DIGEAT Festival 2025: a Lecce la prima edizione dell’evento sul digitale consapevole

Interrogare il digitale per superare lo smarrimento iperconnesso del presente, tre giorni di festival per ridare una dimensione umanistica all’innovazione tecnologica

Il focus è quello di ripensare il nostro rapporto con il digitale, in un’epoca in cui l’accelerazione tecnologica rischia di generare molta più confusione che consapevolezza: la prima edizione del DIGEAT Festival si propone come un momento per rallentare, approfondire, interrogarsi in un contesto dominato da consumo affannato, iper-connessione straniante e scelte spesso dettate dall’automatismo algoritmico. Si tratta di una scelta nuova e che guarda al mondo dell’innovazione con uno sguardo critico e incentrato sull’umano, espressione di una necessità sempre più impellente all’interno del dibattito sull’innovazione, soprattutto digitale, e sul suo impatto sulla società e sulle persone. L’evento, ideato da Digitalaw in co-branding con la Regione Puglia e trasposizione fisica del Progetto editoriale DIGEAT, proporrà tre giorni di incontri, dibattiti e riflessioni nella splendida cornice di Lecce, tra l’Ex Convitto Palmieri, il Castello Carlo V e altre sedi storiche, dal 27 al 29 novembre.

A momentary lapse of reason” – un temporaneo cedimento della ragione – è il titolo della tre giorni, mutuato dai Pink Floyd e che ben rappresenta l’obiettivo dell’evento: proporsi come antidoto a questo smarrimento collettivo, offrendo uno spazio per ritrovare la ragione, il pensiero, la consapevolezza e per attivare un pensiero digitale critico e cosciente, che sappia coniugare innovazione e memoria, etica e tecnologia, norme e futuro. Come sottolinea l’ideatore Andrea Lisi, il Festival si propone come “un invito a rallentare per comprendere e affrontare i cambiamenti digitali in atto con maggiore lucidità,” attivando un pensiero digitale critico e cosciente, che sappia coniugare innovazione, memoria, etica e tecnologia.

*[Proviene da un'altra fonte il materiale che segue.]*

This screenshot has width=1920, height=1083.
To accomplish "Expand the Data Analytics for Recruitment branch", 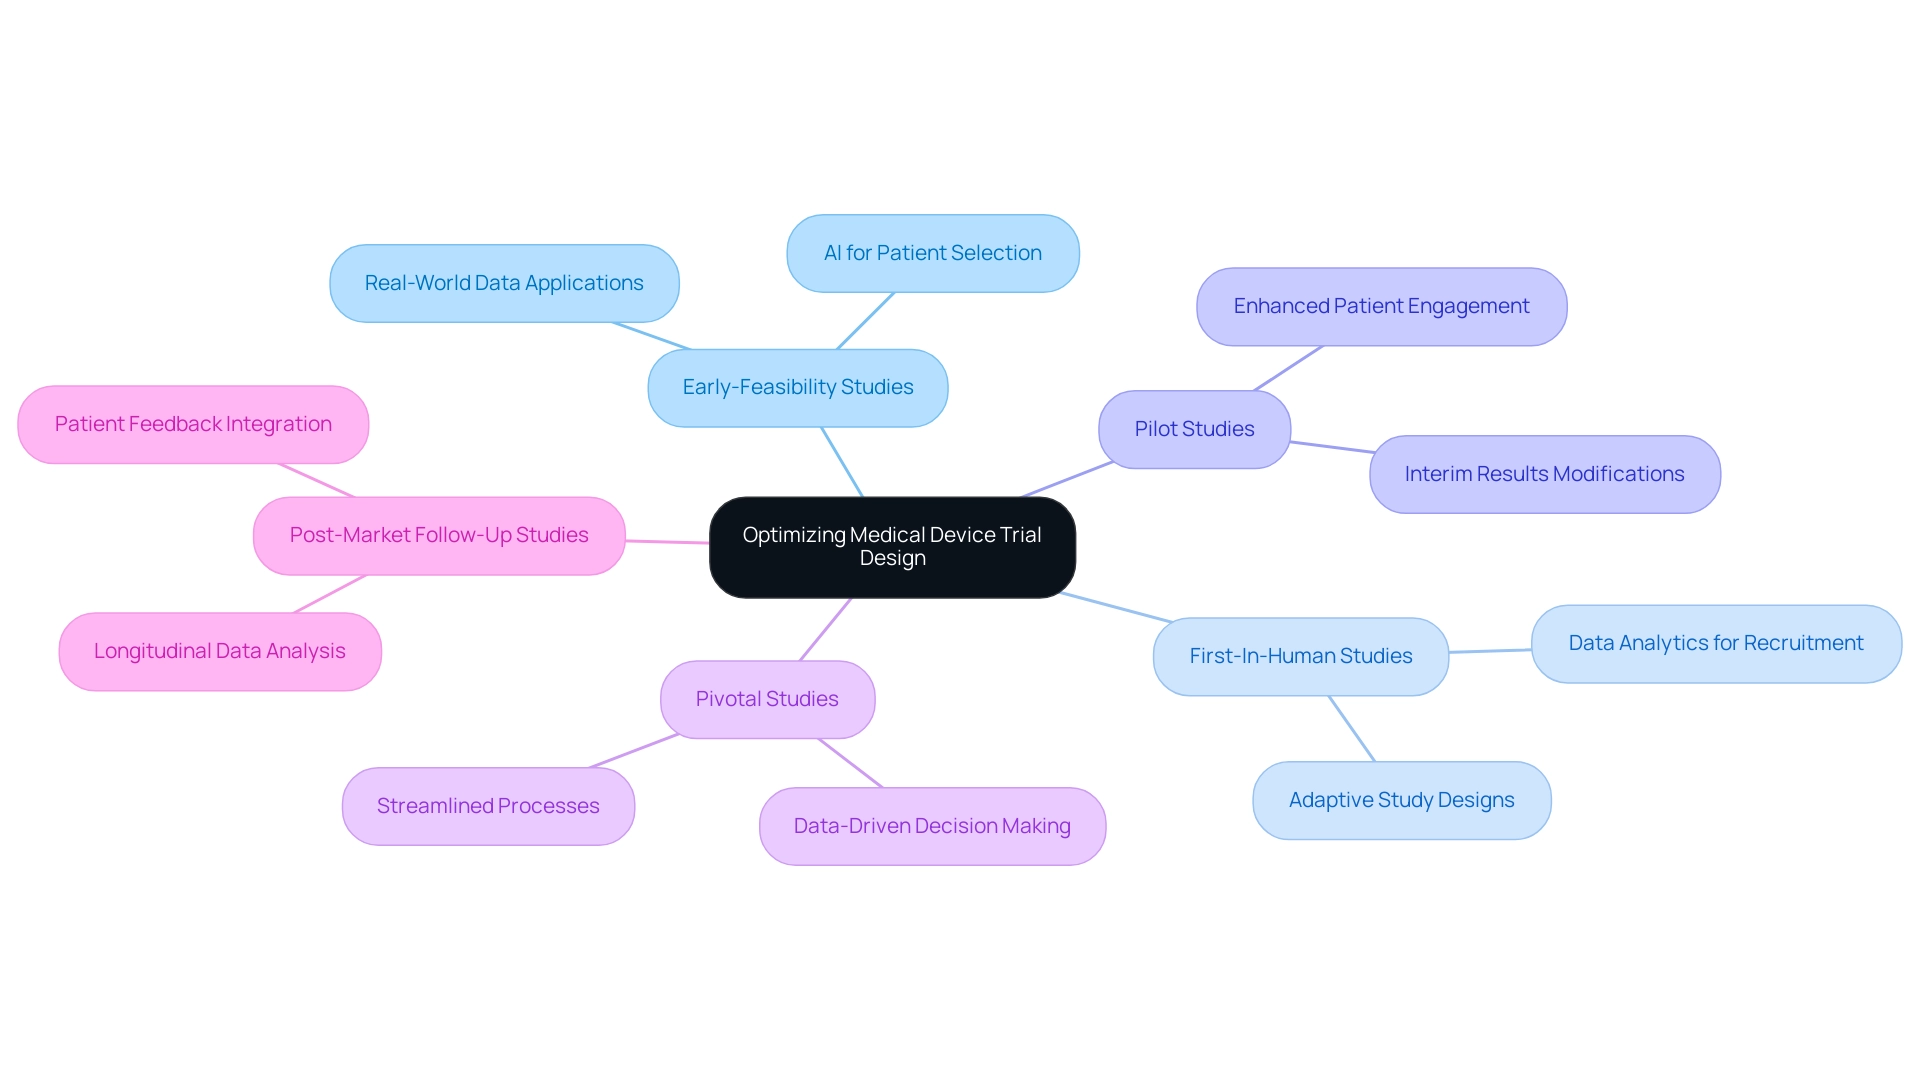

La visione è capovolta: il digitale non è più celebrato come fine e soluzione di tutte le cose da accettare in maniera acritica, ma viene al contrario interrogato come mezzo da orientare verso la sostenibilità, la responsabilità e il bene comune partecipato per promuovere una cultura digitale solida, etica e interdisciplinare.

Ricco il panel degli interventi nella tre giorni del festival, con un calendario pensato per intercettare le esigenze di un pubblico vasto e altamente specializzato, dai professionisti alle istituzioni, fino ai semplici appassionati:

  • 27 Novembre – Formazione Specialistica: Una giornata dedicata ai laboratori professionalizzanti (a numero chiuso con ticket), pensati per DPO, CISO, RDC e consulenti, con focus su gestione dei data breach, DPIA, archivi digitali e compliance dell’IA. L’inaugurazione ufficiale, tuttavia, sarà aperta a tutti con la presentazione del progetto photoeditoriale ANABASI e l’incontro–spettacolo L’Angolo di J-Lo, un dialogo ironico tra umanità e intelligenza artificiale.
  • 28 Novembre – Divulgazione e Dibattito: Una giornata di conferenze e talk gratuiti e aperti al pubblico (con prenotazione obbligatoria), che esploreranno le macroaree del digitale (sanità, finanza, business, PA, etica e diritto) attraverso le voci di esperti nazionali e internazionali.
  • 29 Novembre – Dialogo con le Istituzioni: Il convegno di chiusura, anch’esso gratuito, vedrà il coinvolgimento di stampa e istituzioni nazionali (tra cui figure di spicco come il Presidente del Garante Privacy Pasquale Stanzione e il Direttore Generale della DG CONNECT della Commissione Europea Roberto Viola) per tracciare un bilancio e dialogare sul futuro digitale del Paese.